Abstract—Contact-based sensors are the traditional devices
used to capture fingerprint images in commercial and homeland
security applications. Contact-less systems achieve the fingerprint
capture by vision systems avoiding that users touch any parts of
the biometric device. Typically, the finger is placed in the working
area of an optics system coupled with a CCD module. The
captured light pattern on the finger is related to the real ridges
and valleys of the user fingertip, but the obtained images present
important differences from the traditional fingerprint images.
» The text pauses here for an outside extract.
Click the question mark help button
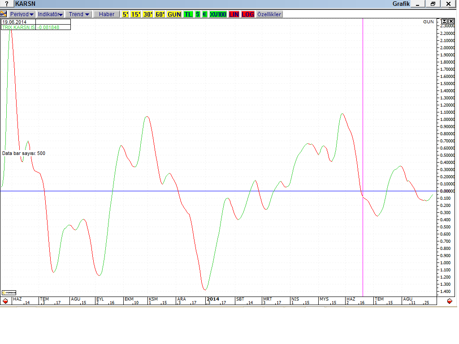Screen dimensions: 459x344 [6, 4]
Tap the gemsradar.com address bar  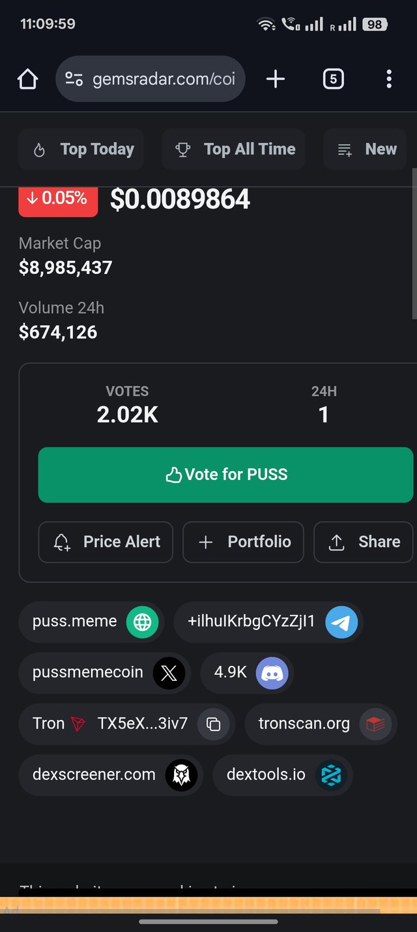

These differences are related to multiple factors such as light,
focus, blur, and the color of the skin. Unfortunately, the identity
comparison methods designed for fingerprint images captured
with touch-based sensors do not obtain sufficient accuracy when
are directly applied to touch-less images. Recent works show
that multiple views analysis and 3D reconstruction can enhance
the final biometric accuracy of such systems. In this paper we
propose a new method for the identification of the minutiae pairs
between two views of the same finger, an important step in the
3D reconstruction of the fingerprint template. The method is
divisible in the sequent tasks: first, an image preprocessing step
is performed; second, a set of candidate minutiae pairs is selected
in the two images, then a list of candidate pairs is created;
last, a set of local features centered around the two minutiae is
produced and processed by a classifier based on a trained neural
network. The output of the system is the list of the minutiae pairs
present in the input images. Experiments show that the method
is feasible and accurate in different light conditions and setup
configurations.
Index Terms—neural-networks, touch-less fingerprint, contactless
fingerprint, minutiae matching